In addition, an effective tool like the Reaper also helps Midland build its business without spending a lot of money on advertising. The company employs six people, and it cleans grease traps and car wash pits and pumps out residential septic tanks.

“Customers generally want us in and out quickly, especially restaurants,” Elge says. “And when they realize we can really get after it, their word-of-mouth referrals help us build a reputation as a company that gets the job done quickly and efficiently.

“We don’t really advertise our business, but we still keep growing. And tools like the Reaper are a big part of that.”

Power and flow

Hydra-Flex offers five different Reaper models; Midland owns a 9 gpm model with a 3/8-inch inlet connection, designed for 3- to 6-inch-diameter lines. One of the nozzle’s key features is a rotating front jet that emits a zero-degree, straight water stream.

At the same time, the stream rotates to create a 24-degree cone of coverage. (Other Reaper nozzles provide 30-degree coverage.) The bottom line: With a blasting capability of up to 4,000 psi, the nozzle plows through clogs that others can’t, Elge says.

The single nozzle port in the front of the nozzle generates flow of 3 gpm and the unit’s four rear nozzles produce 6 gpm, for a total flow of 9 gpm. The rear nozzles create a 20-degree spray angle for maximum propelling and pulling power.

“That powerful cone pattern on the front of the nozzle really eats away at clogs,” he says. “It really cuts things up compared to a standard nozzle with just a straightforward stream. It’s a really good penetrating nozzle.”
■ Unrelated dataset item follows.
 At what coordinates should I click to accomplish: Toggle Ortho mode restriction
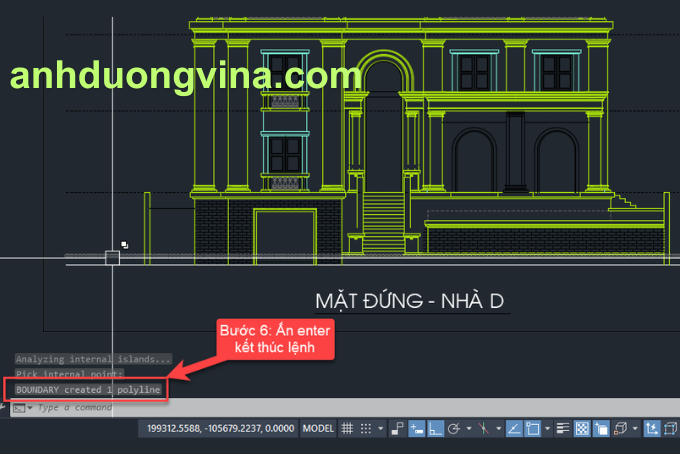(436, 428)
For contractors who don’t clean grease traps, Elge notes that grease can harden to an almost concretelike clog that bonds tightly to pipelines. “On a scale of one to 10, with 10 being the worst, grease can easily be a seven or an eight.”

Punch through grease

As an example of the Reaper’s power, he recalls a 4-inch line he cleaned at a school cafeteria last summer. After he started cleaning the line with a different nozzle, he noticed water coming back up the line; the nozzle just wasn’t hacking it.

“I wasn’t getting anywhere, so I switched to the Reaper,” he says. “And it punched through the grease without any effort at all. It cleaned things up real nice and helped us avoid flooding on the top side.

“That often happens while jetting lines, so we sometimes take a pump truck along to vacuum up water. But with the Reaper, we don’t have to do that as often, so we save ourselves and our customers some money by not having to bring the truck along as much.”

In addition, only the stream of water from the front port rotates, not the entire nozzle. As such, the rotation doesn’t slow down if the nozzle encounters debris.

“It’s also a low-maintenance nozzle. You don’t have to periodically add viscous oil to lubricate the bearings.”

Elge also praises the nozzle’s durability, courtesy of a stainless steel housing and tungsten carbide nozzle tip and seat. And maintenance is simple: Just keep the ports clean, he says.

Go-to tool

For waterjetting, the company — which was established more than 25 years ago and serves customers within about a 40-mile radius around Omaha — uses two different jetters mounted on an International truck chassis.

One features a 1,000-gallon water tank, 700 feet of 1-inch-diameter hose and a water pump made by Myers (a division of Pentair) that generates flow of 65 gpm and pressure of 2,000 psi. The other jetter was fabricated in-house and features a water pump manufactured by Pratissoli Pompe that generates flow of 11 gpm at 3,000 psi and 550 feet of 1/2-inch-diameter hose.

The dual jetters, which use the same water tank, allow one truck to handle both mainline sewers and smaller grease trap and lateral lines. “It’s a one-of-a-kind machine.”

A Reaper nozzle costs about $620, which Elge says is a worthwhile investment. “It’s become my go-to nozzle. I’d definitely recommend it to anybody.”